• 本文:
:::::
自動車を購入する際、車両本体価格とは別に様々な税金がかかります。その一つが「自動車税環境性能割」です。

最大の特徴は、車の燃費性能や環境への配慮度合いによって税率が変わるという点です。 燃費の良い車や電気自動車(EV)などは税率が安く(または非課税に)なり、そうでない車は高くなる仕組みになっています。 この記事では、複雑な環境性能割の計算方法や支払いフローについて、行政書士が詳しく解説します。

自動車税環境性能割の概要

環境性能割とはどのような税金か?

環境性能割は、自動車を取得(購入・譲り受け)した際に課税される税金です。 かつて車の購入時に支払っていた「自動車取得税」が2019年10月の消費税増税に伴って廃止され、その代わりに導入されました。

最大の特徴は、燃費基準達成度などに応じて税率が変動する点です。 環境負荷の小さい車(電気自動車や燃費の良い車)ほど税率が下がり、逆に環境負荷の大きい車は税率が高くなる仕組みになっています。つまり、環境に優しい車を選ぶほど税金が安くなる制度です。

どのような車に適用されるのか?

環境性能基本的に、公道を走る以下の自動車を取得した際に適用されます。

  • 普通車(新車・中古車)
  • 軽自動車(新車・中古車) ※軽自動車の場合は「軽自動車税環境性能割」という名称になりますが、仕組みは同じです。

自動車税環境性能割はいつ払うのか?

この税金は、自動車を取得した時に「一度だけ」支払います。 毎年春に支払う自動車税とは異なり、購入時(正確には運輸支局などで登録手続きをする際)に納めるものです。 通常は、ディーラーや販売店が作成する見積書に含まれており、購入代金の一部として支払うことが一般的です。

税率の仕組み

環境性能に応じた税率

環境性能割の税率は、固定された金額ではなく、購入する車の「環境性能の高さ」によって段階的に決定されます。 具体的には、以下の2つの基準を組み合わせて評価が行われます。

  1. 燃費基準の達成度 国が定めた年度ごとの「燃費基準」をどの程度達成しているか(プラス何パーセント達成しているか)で判断されます。
  2. 排出ガス性能 有害物質の排出量がどれくらい少ないかを示す基準です。「平成30年排出ガス規制」などをベースに、低排出ガス認定車(星4つなど)であるかが問われます。

これらを総合的に判断し、環境への負荷が少ない車(電気自動車や、燃費基準を大きく上回る車)は税率が0パーセント(非課税)になり、基準を満たしていないガソリン車などは最大3パーセントの税率が適用されます

税率の一覧表

燃費基準税率(普通車)税率(軽自動車)
基準値未達成3%2%
2020年度基準達成2%1%
2025年度基準達成1%0%
電気自動車・燃料電池車0%(免税)0%(免税)

電気自動車や燃料電池車は、環境負荷が低いため、税率が免除されます。例えば、一般的なガソリン車と比較すると、年間のCO2排出量が大幅に削減されるため、国としても積極的に普及を支援する方針を取っています。
:::::
• 記録データ:
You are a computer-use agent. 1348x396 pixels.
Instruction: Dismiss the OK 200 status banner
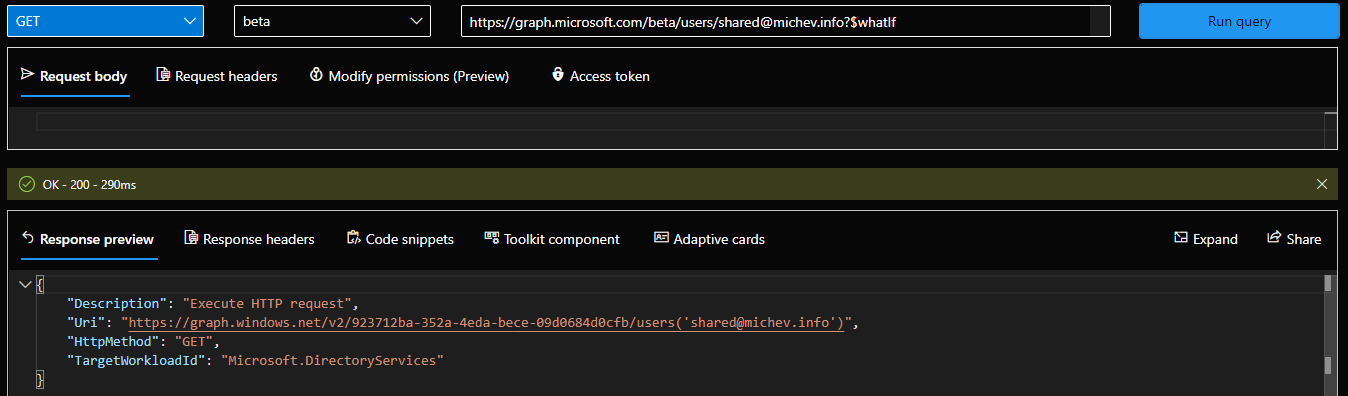(1322, 184)
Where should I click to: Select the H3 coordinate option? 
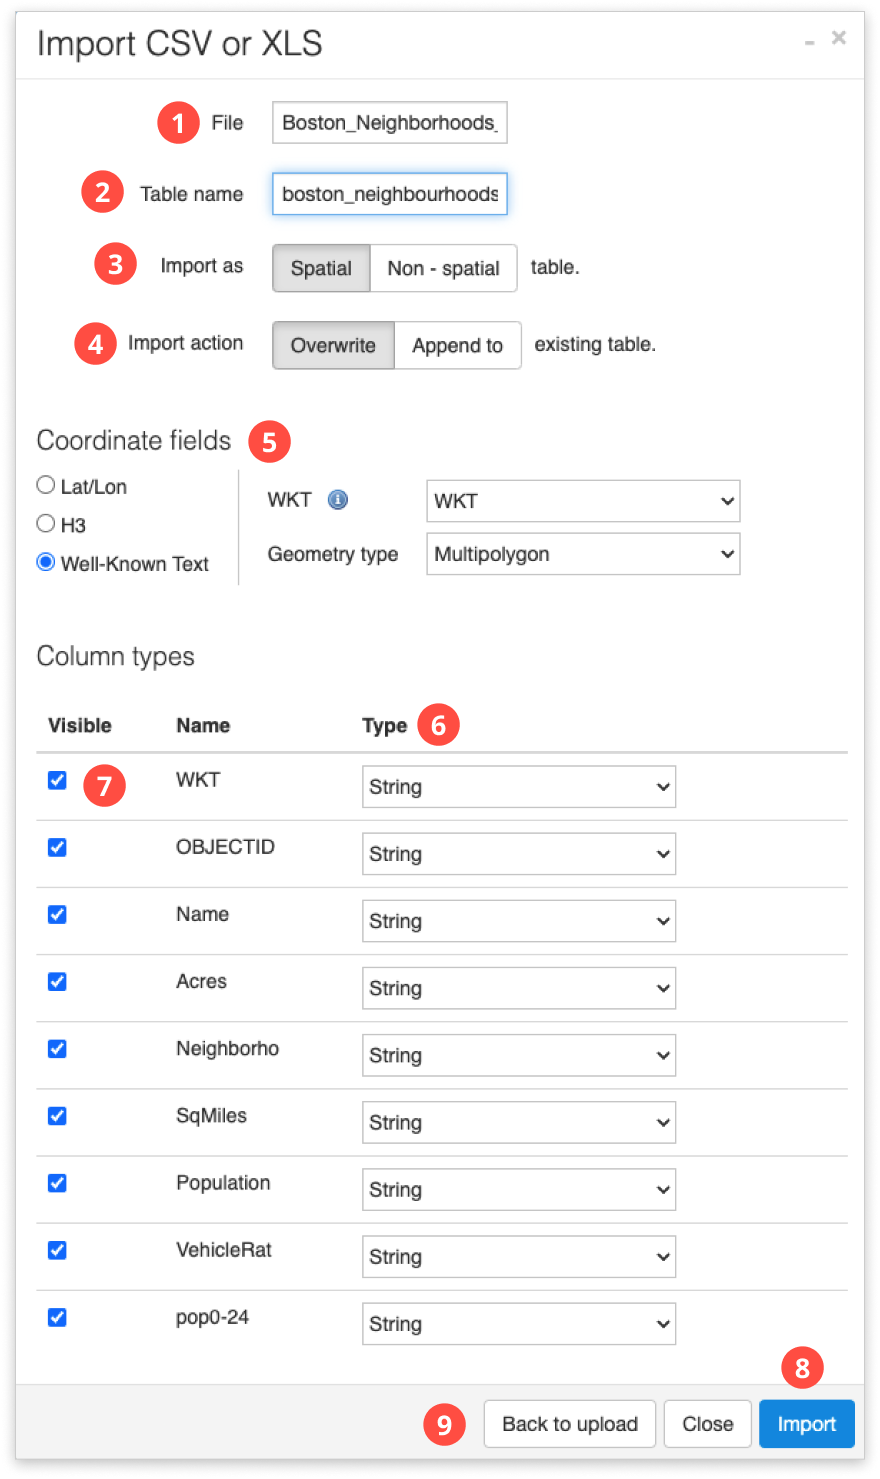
:::::
• 課題内容:
**1.** 本文のうち、「自動車税環境性能割はいつ払うのか?」と「み合わせて評価が行われます。」の間を両端も含めて一字も変えずに返すこと。
**2.** 本文中の一文「環境性能割は、自動車を取得(購入・譲り受け)した際に課税される税金です。」を英語に訳すこと。

• 各課題の解答:
**1.**
自動車税環境性能割はいつ払うのか?

この税金は、自動車を取得した時に「一度だけ」支払います。 毎年春に支払う自動車税とは異なり、購入時(正確には運輸支局などで登録手続きをする際)に納めるものです。 通常は、ディーラーや販売店が作成する見積書に含まれており、購入代金の一部として支払うことが一般的です。

税率の仕組み

環境性能に応じた税率

環境性能割の税率は、固定された金額ではなく、購入する車の「環境性能の高さ」によって段階的に決定されます。 具体的には、以下の2つの基準を組み合わせて評価が行われます。

**2.** The environmental performance levy is a tax imposed when a vehicle is acquired (purchased or received by transfer).